──────── Input
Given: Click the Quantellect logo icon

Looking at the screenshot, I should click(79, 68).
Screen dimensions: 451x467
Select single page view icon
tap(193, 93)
────────────────
▶ _Directions_
Starting at the line that contains "Screen dimensions: 451x467", copy each line through the last one in the records, exactly, and output nothing else.

▶ _Solution to this task_
Screen dimensions: 451x467
Select single page view icon
tap(193, 93)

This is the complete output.